Decidí ignorar el hecho de que básicamente le acababa de decir a Phoebe que no le importaría su aprobación si no fuera por mí.
Le sonreí y pregunté:
—¿Esto significa que estoy perdonada?
Phoebe me obsequió con una de sus amplias sonrisas.
—Miel, te perdoné en el momento en que vi ese coche llegar al estacionamiento.
Ambos estuvieron ahí por un tiempo y estoy segura de que no había mucha conversación involucrada en lo que sea que estuvieran haciendo.
Nos guiñó un ojo y quise que la tierra se abriera y me tragara por completo mientras Adriano tuvo la osadía de reírse.
Phoebe asumió que nos estábamos besando en el coche mientras que, de hecho, estábamos haciendo lo contrario, hablando.
Entonces, ¿¡qué demonios era tan gracioso!?
—Uhm…
no estábamos haciendo nada…
—No podemos besar y contar, Phoebe.
Además, no puedo evitarlo si mi chica es irresistible —me interrumpió Adriano, siguiendo la narrativa de Phoebe.
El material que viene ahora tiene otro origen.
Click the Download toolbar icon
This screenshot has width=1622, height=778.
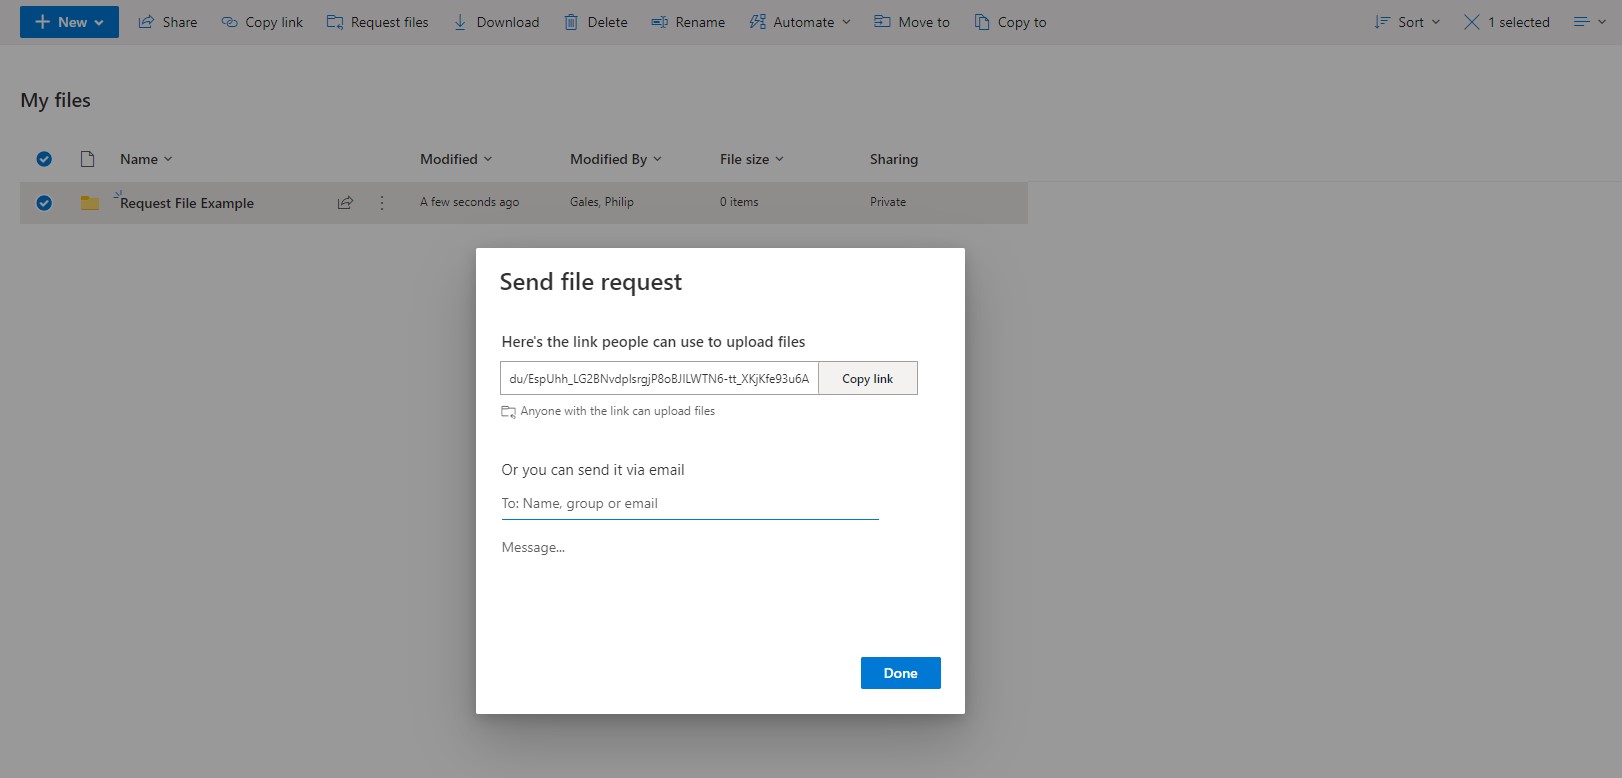click(460, 22)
Estábamos sentados muy cerca uno del otro, la imagen de una pareja nueva perfecta, así que sigilosamente le pellizqué el costado.
Ni siquiera se inmutó, solo siguió sonriendo pero se volvió hacia mí con una ceja levantada.
Incliné la cabeza y le devolví la mirada.
Dios, era tan molesto que ni siquiera pudiera hacerle sentir dolor.
Por suerte, Phoebe pensó que estábamos teniendo un momento romántico.
—Awwwn, ¡son tan lindos!
Oh, cómo amo el amor joven —dijo—.
Qué afortunados son ustedes dos.
Dejé de pellizcar el costado de Adriano, principalmente porque era inútil y comenzaba a sentir dolor en mi dedo, y ambos nos volvimos para mirarla.
—Al contrario, Phoebe.
Creo que soy yo el afortunado por haber conocido a Melanie —dijo Adriano—.
Ella ha cambiado mi vida de formas que nunca entendería.
Phoebe me miró y rápidamente me di cuenta de que esperaba que respondiera a lo que él acababa de decir.
—No creo haber hecho nada, cariño —dije.
Él sonrió con suficiencia y dijo:
—Créeme, pequeña enfermera, lo hiciste.
—Tú hiciste la mayor parte del trabajo —respondí.
Se inclinó hacia mi oído y susurró en voz baja:
—No tengo problema en hacer todo el trabajo, pequeña enfermera.
Solo necesitas darme el permiso.
¿Qué dices?
¿Quieres que te muestre lo duro que puedo trabajar?
Contuve la respiración anticipadamente mientras sus palabras iban directo a mi lugar feliz, y olvidé que teníamos público.
—Bueno, ya no puedo con tanta ternura y no queremos que la cena se enfríe, así que es hora de pasar a la mesa del comedor —dijo Phoebe y dejé escapar un suspiro de alivio, agradecida por su intervención.